Prima SK
- Country: Czech Republic
- Broadcast area: Slovakia
- Headquarters: Prague

Programming
- Language: Czech

Ownership
- Owner: FTV Prima
- Sister channels: TV Prima Prima Cool SK Prima Krimi SK Prima Love SK Prima Max Prima Show Prima Sport Prima Star Prima Zoom CNN Prima News

History
- Launched: 23 January 2017 (Prima Plus) 27 May 2024 (Prima SK)
- Former names: Prima Plus (2017-2024)

= Prima SK =

Slovak television channel

Prima SK is a channel of the FTV Prima group, whose broadcasts are directed to the territory of Slovakia. Prima SK began broadcasting in Slovakia as Prima Plus on 23 January 2017. The program is mainly composed of Prima Television's own creations. The commercial representative of Prima SK is JOJ Group.
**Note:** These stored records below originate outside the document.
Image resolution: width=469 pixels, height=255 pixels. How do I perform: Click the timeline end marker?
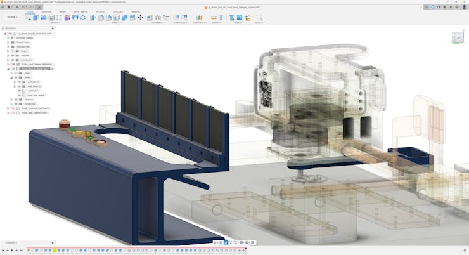point(245,251)
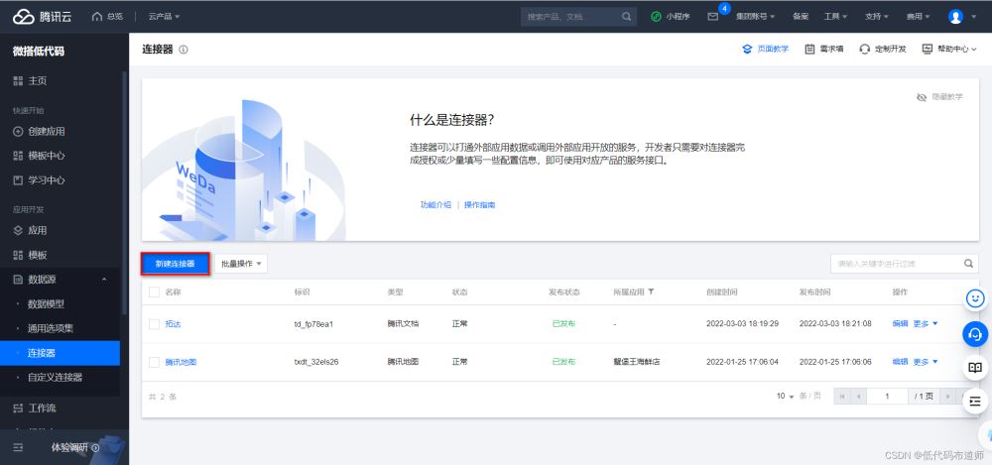Click the smiley feedback icon
The image size is (992, 465).
click(x=975, y=298)
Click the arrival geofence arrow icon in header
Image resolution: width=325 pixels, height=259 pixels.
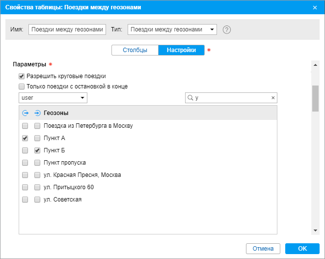click(37, 113)
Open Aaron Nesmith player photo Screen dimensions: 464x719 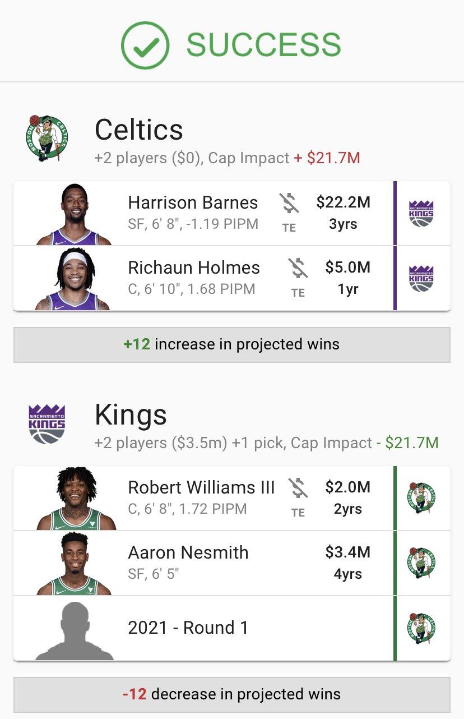tap(73, 564)

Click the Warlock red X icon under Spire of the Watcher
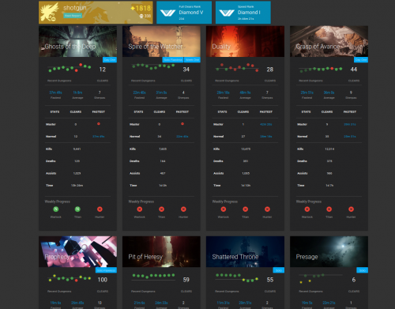tap(140, 209)
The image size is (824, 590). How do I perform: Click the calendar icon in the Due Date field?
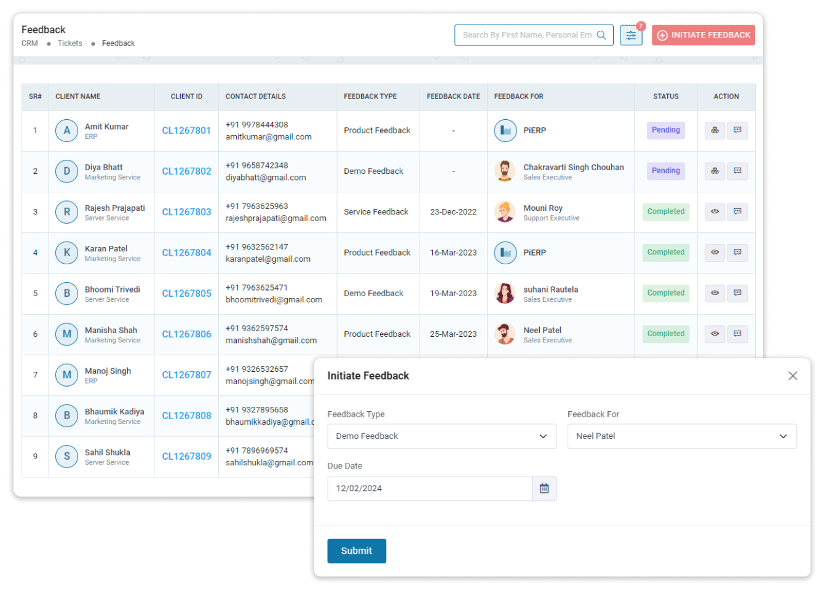coord(544,488)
According to the broadcast schedule, the Prima SK program consists mainly of programs created by Prima Television, whether they are serials, news programs, entertainment shows, culinary or hobby programs.

In 2017, Prima Plus was available from operators Skylink, Digi SK, UPC SK, and others, making it available to approximately 1.4 million Slovak households with pay TV services.

On 27 May 2024, Prima Plus changes its name to Prima SK.